-------- TEXT SHOWN --------

Observations on AI and Learning
Observation 1: If you don’t want AI Responses, don’t reward it
The really frustrating markts that I’ve lost in courses this semester have come from times when I wrote reading responses myself and did not use AI.
Seems like some TAs are expecting responses that are as polished as AI responses.
Well, be careful about what we ask of others, because we might just get it…
Observation 2: Course staff seems clueless about how powerful AI is, partly because we are all hiding that from them.
I see people completing what’s expected to take 3-4 hours in a single prompt. Course staff seems ignorant about this. (Or, even worse, they don’t care as long as they are getting paid.)
Collectively, we (students) are pretending to be much less AI literate than we are, so people don’t assign more work to us.
Case In Point:
I made more progress with Claude on one of my group final projects (AI Encouraged) in ~2 hour (as I was multitasking on other psets) than a team of 5 made in 3 weeks. We were all pretending to do work in order to get the marks from the weekly project check-ins. If we did not have the psets, we’d have finished the project by now.
Observation 3: Some papers are worth reading, and AI summaries just do not help
However, some papers are not worth reading. Reading the AI summary is a good way to convince myself that I’ve read it, so that I can go on with reading the papers worth reading.
Observation 4: Documentations of a lot of AI products are impossible to read
I find man pages hard to read because they are so dense. These AI documentations are impossible to read because they have no information.
Please, just give us the prompt to generate our documentation if you’re not bothered to write a good one yourself. No shame.

-------- RECORDED INFORMATION --------

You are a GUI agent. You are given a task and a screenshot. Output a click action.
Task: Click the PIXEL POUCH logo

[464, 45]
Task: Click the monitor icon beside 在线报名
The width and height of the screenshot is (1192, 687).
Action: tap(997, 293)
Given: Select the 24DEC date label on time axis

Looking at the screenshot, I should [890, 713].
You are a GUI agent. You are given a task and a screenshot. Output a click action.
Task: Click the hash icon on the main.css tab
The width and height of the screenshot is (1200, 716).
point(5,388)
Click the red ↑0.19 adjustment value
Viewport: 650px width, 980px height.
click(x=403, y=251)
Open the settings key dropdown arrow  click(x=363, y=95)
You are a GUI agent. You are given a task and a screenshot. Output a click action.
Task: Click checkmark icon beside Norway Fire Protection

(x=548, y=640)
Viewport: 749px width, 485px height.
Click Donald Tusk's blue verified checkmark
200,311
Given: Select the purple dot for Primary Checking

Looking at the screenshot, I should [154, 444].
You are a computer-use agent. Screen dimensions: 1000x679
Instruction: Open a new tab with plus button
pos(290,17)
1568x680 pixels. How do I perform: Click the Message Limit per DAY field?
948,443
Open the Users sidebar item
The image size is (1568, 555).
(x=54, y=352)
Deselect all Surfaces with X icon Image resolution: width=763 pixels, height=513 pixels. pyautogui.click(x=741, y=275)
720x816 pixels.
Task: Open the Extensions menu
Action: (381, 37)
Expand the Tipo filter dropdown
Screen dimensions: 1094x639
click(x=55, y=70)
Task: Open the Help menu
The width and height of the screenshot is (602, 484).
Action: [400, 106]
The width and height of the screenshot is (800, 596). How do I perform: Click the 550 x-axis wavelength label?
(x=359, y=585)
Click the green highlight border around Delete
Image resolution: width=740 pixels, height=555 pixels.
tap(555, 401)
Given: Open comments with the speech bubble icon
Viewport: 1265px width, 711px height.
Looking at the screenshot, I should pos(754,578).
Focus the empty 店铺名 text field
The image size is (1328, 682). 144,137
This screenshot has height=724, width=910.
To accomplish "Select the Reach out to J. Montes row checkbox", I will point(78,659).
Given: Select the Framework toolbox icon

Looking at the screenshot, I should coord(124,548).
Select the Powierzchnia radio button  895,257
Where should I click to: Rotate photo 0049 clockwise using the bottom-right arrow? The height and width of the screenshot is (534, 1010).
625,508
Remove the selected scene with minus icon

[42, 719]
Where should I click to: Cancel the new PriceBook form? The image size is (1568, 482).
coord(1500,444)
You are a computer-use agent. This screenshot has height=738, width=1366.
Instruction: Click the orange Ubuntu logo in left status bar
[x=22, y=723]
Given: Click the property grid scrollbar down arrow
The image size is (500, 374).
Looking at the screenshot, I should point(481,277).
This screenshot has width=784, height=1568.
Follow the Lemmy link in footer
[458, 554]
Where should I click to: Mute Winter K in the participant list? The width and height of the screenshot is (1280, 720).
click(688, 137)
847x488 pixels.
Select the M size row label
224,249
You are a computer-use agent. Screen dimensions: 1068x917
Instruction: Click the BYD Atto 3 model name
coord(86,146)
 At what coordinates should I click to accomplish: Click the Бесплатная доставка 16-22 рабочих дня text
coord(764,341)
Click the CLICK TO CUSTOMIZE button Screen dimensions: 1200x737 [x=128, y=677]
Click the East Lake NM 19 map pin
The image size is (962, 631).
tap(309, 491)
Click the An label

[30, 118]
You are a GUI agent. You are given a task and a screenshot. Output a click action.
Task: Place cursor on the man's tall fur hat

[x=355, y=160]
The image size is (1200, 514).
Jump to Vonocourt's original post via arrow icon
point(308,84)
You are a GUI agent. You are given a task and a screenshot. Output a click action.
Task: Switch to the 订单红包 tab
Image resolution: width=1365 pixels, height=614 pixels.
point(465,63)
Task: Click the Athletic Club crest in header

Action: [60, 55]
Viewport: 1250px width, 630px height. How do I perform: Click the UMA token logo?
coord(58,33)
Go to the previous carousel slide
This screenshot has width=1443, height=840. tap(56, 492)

--------

PROBLEMS AND TASKS ::
a. Please print, word for word, the part of the text on AI and learning that begins at "Observation 3: Some" and stops after "yourself. No shame.".
b. Summarize the text on AI and learning in two sentences.
c. In the text on AI and learning, how long did the team of five take to make less progress than the writer made with Claude?
The entries come from a different source than the text.

SOLUTIONS TO THE PROBLEMS ::
a.
Observation 3: Some papers are worth reading, and AI summaries just do not help
However, some papers are not worth reading. Reading the AI summary is a good way to convince myself that I’ve read it, so that I can go on with reading the papers worth reading.
Observation 4: Documentations of a lot of AI products are impossible to read
I find man pages hard to read because they are so dense. These AI documentations are impossible to read because they have no information.
Please, just give us the prompt to generate our documentation if you’re not bothered to write a good one yourself. No shame.

b. The writer reports losing marks on reading responses written without AI, says course staff don't grasp how powerful AI is because students hide their AI literacy, and describes making more progress on a group final project with Claude in about two hours than a team of five made in three weeks. The writer also finds that AI summaries don't help with papers worth reading but make it easy to move past papers that aren't, and calls the documentation of many AI products impossible to read because it has no information.

c. Three weeks.